Elkhorn awaits smaller carts to make trash disposal easier
ELKHORN In early April, Max von Dahlen asked Elkhorn’s trash collector—Veolia Environmental Services—to replace his two 95-gallon collection carts with 65-gallon receptacles.
The city’s new trash collection system is 16-weeks old, and only 13 of 145 residents who asked for smaller carts have gotten them, City Administrator Sam Tapson said Monday.
“There is no question that Veolia has not delivered the smaller carts in a timely manner … ” Tapson wrote in a memo to city council members.
The city cut the frequency of its recycling pickups and required residents to use collection carts, instead of regular garbage cans. They were given 95-gallon carts for trash and for recyclables.
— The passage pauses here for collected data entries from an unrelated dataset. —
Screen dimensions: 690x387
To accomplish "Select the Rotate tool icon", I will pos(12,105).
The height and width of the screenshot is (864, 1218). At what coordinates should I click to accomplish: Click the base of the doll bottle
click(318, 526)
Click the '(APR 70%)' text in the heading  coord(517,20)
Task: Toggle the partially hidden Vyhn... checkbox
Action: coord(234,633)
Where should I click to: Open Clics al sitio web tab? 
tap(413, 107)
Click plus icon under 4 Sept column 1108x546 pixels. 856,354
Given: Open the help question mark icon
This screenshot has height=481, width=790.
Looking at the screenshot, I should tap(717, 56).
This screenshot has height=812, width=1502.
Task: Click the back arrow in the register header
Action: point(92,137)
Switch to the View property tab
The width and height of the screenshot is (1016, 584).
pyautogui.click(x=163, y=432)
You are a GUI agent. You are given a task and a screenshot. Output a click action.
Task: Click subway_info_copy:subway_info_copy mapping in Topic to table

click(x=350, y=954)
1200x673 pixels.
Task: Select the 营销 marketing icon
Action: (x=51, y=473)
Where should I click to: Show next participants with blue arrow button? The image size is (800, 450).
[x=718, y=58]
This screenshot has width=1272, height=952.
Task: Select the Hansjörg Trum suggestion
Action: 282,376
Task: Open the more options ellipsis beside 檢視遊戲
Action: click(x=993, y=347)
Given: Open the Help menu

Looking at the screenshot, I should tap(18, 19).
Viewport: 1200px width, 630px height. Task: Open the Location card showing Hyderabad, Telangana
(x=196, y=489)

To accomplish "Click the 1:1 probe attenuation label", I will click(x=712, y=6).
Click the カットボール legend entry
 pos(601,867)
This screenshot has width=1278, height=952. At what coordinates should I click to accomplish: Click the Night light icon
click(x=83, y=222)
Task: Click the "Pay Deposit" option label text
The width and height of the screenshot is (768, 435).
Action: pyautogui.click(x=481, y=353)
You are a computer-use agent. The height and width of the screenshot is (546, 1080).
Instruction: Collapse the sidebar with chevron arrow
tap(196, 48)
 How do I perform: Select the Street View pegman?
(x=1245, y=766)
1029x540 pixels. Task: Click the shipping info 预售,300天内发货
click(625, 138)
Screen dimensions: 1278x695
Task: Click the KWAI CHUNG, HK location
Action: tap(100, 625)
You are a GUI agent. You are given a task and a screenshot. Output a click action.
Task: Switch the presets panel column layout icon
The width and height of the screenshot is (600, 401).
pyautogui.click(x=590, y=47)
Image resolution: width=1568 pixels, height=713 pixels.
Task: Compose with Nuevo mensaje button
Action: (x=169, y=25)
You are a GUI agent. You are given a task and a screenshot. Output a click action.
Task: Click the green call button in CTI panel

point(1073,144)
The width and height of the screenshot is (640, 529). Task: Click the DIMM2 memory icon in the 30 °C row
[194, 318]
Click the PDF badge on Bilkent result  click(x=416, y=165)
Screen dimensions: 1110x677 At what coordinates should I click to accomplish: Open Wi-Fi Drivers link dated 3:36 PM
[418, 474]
Trash is collected once a week. The change is that recyclables are picked up once every two weeks, instead of weekly.
“The provision to exchange carts is not in the contract, but Veolia made a verbal commitment at a public meeting to exchange the 95- for 65-gallon carts if customers ask them to do so,” Tapson said.
The city’s municipal services committee at its last meeting asked that it receive copies of the contract and a legal review before its meeting this month.
Von Dahlen said he was unhappy with the city because he was not offered a choice in cart size when the new collection system began in April. Instead, everyone received 95-gallon carts.
“It’s not easy for me or my wife to handle,” the 66-year-old von Dahlen said of the carts. “Ninety-five-gallon trash carts take up too much room in our garage. And when a cart is full, it’s almost impossible to handle because it’s heavy and cumbersome. I just don’t need something that big. “
His condo association requires that garbage containers be kept in garages, von Dahlen said. The couple must move the cart from their garage to the curb for pickup about 30 feet away, he added.
Veolia hasn’t delivered the smaller carts due to the backlog of demand at the cart manufacturer in Michigan, Tapson said.
Andy Rechenmacher, Veolia operations manager, said: “We’re working diligently with the city to come to terms with our agreement.”
“Not to defend Veolia,” Tapson wrote, “but, while clearly not meeting expectations, this situation is a production issue and should not be construed as willful neglect on Veolia’s part. The manufacturer of the carts (Cascade Industries) produces carts as orders are received so Veolia must wait its turn in the queue.”
Veolia reported that the smaller carts will arrive in August, and distribution will occur as soon as the carts are available, Tapson wrote.
“I’m not happy with the way it was handled,” von Dahlen said.